Stored data entries —
Start of Block

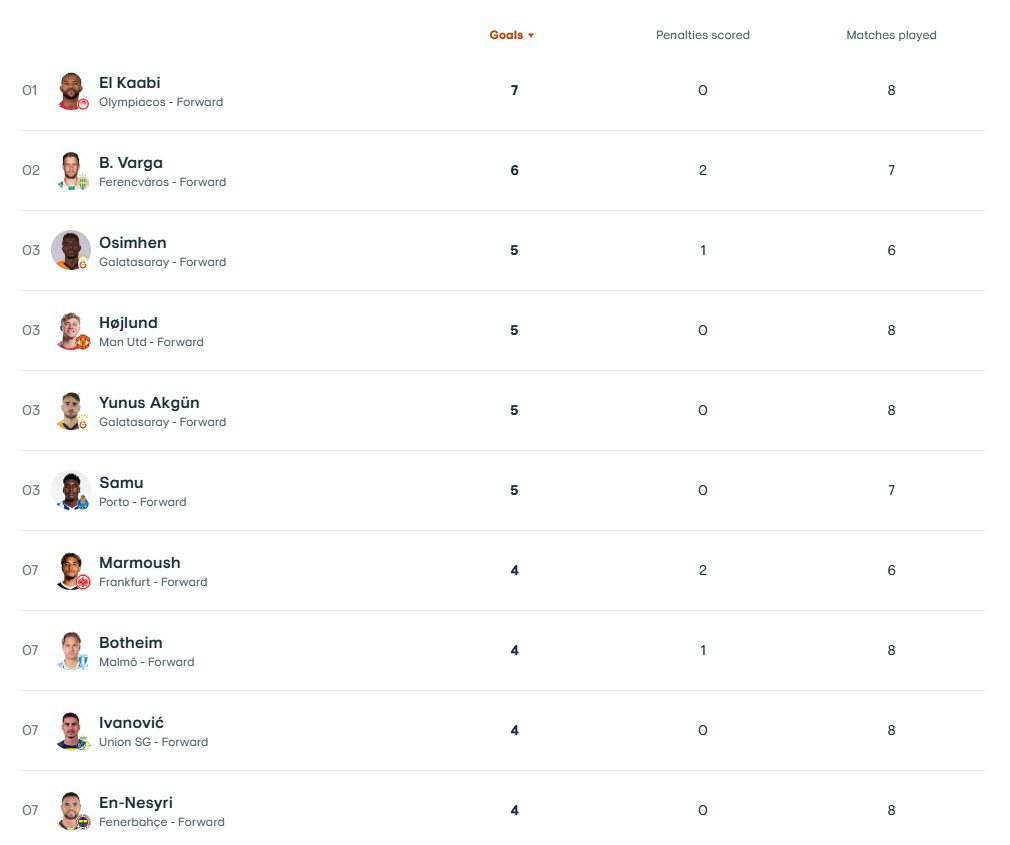Click Ivanović's player photo
Screen dimensions: 1010x845
71,730
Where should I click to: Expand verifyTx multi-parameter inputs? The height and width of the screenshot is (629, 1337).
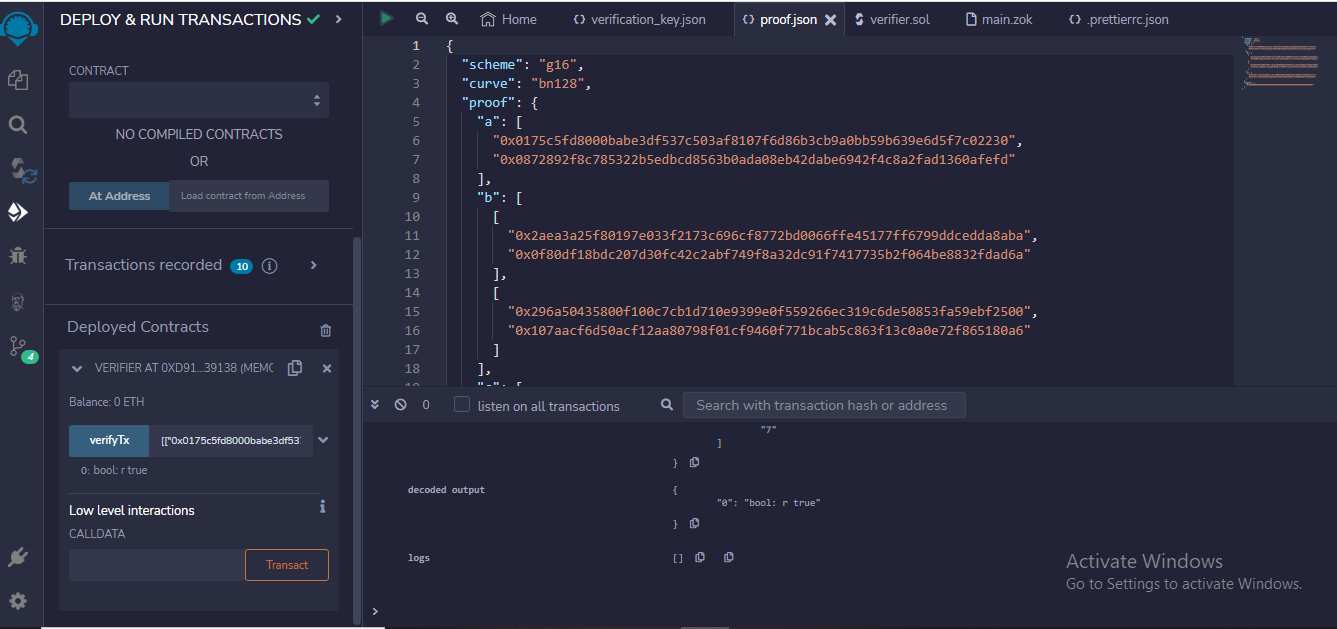pyautogui.click(x=322, y=440)
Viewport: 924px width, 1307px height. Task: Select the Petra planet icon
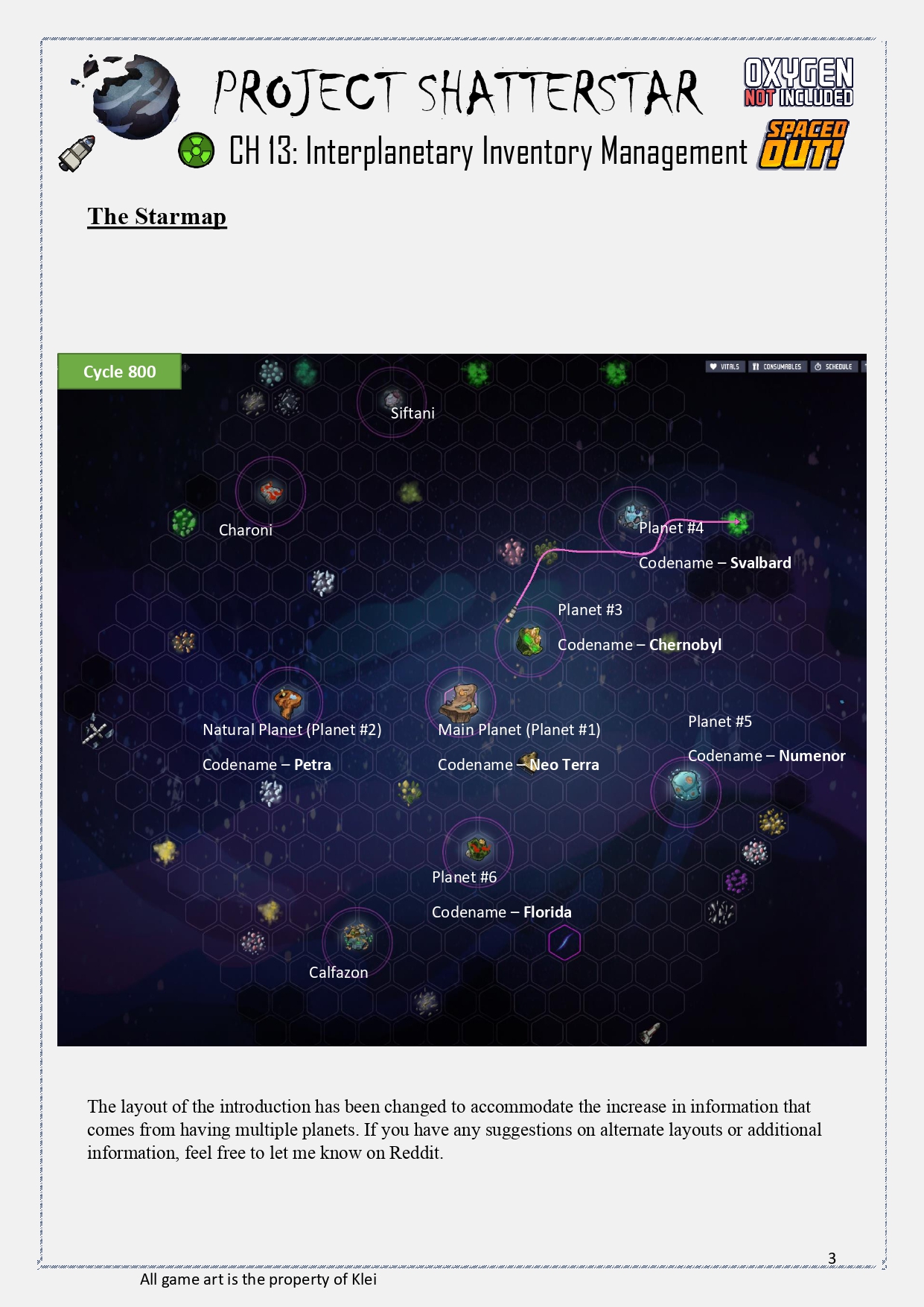pyautogui.click(x=287, y=702)
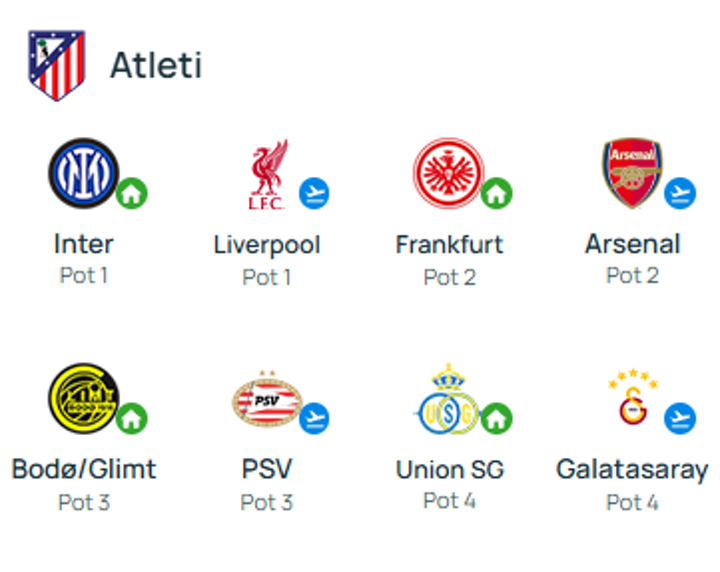Click the away plane badge on PSV
The image size is (720, 572).
315,417
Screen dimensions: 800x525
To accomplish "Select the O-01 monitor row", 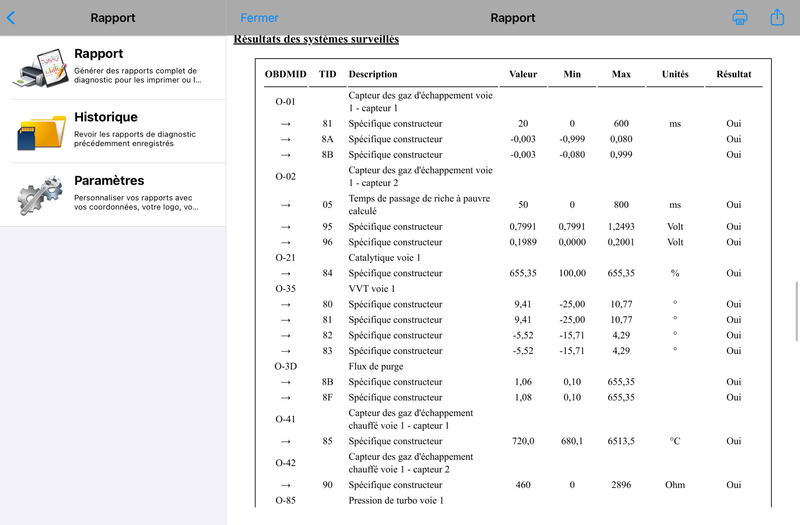I will pos(285,102).
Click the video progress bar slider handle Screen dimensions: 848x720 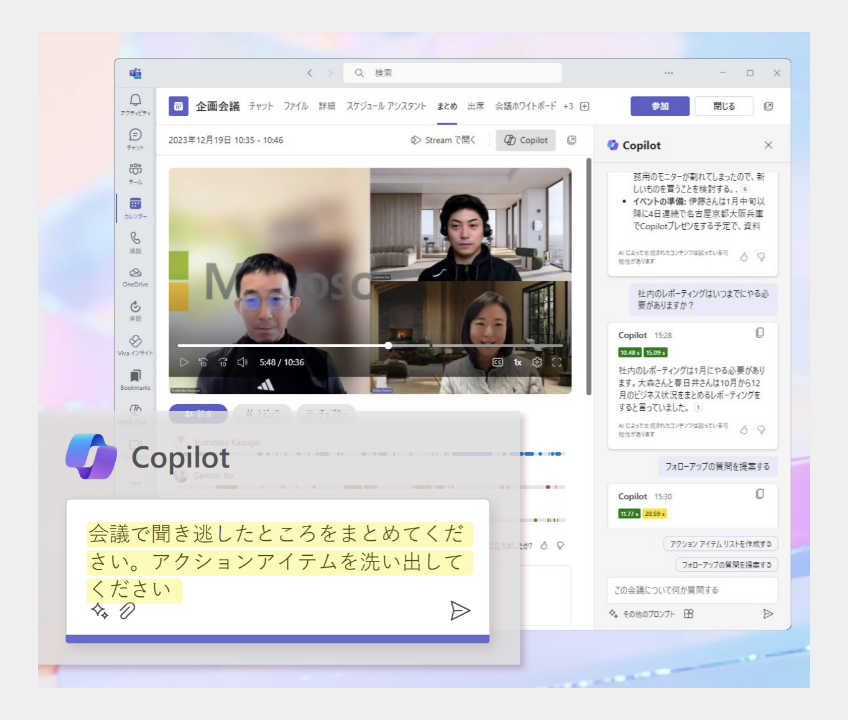tap(388, 345)
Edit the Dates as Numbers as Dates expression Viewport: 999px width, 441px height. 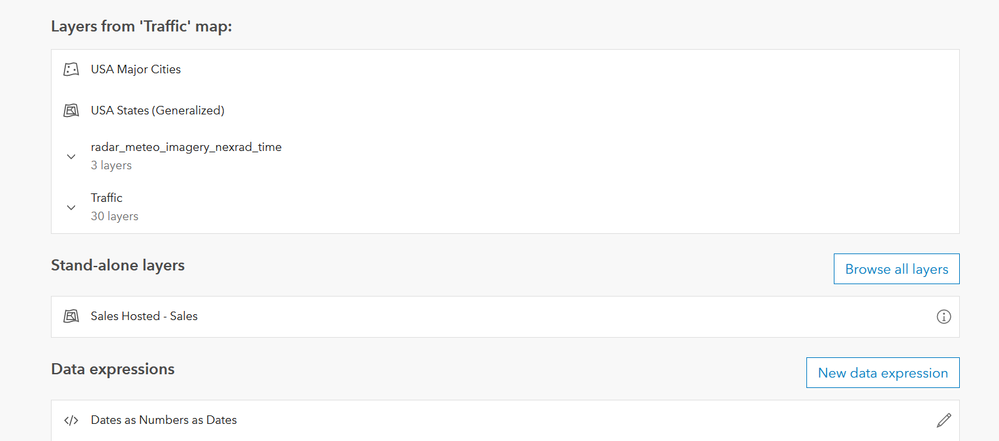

End of Block

Activity — In the records above, find the line with "Viewport: 924px width, 1307px" and the line with "Screen dimensions: 800x525"; please transcribe exactly those two lines and all lines between them, omitting any picture.

Your solution —
Viewport: 924px width, 1307px height. Task: Select the Petra planet icon
pyautogui.click(x=287, y=702)
Click the away plane badge on PSV
The image size is (720, 572).
315,417
Screen dimensions: 800x525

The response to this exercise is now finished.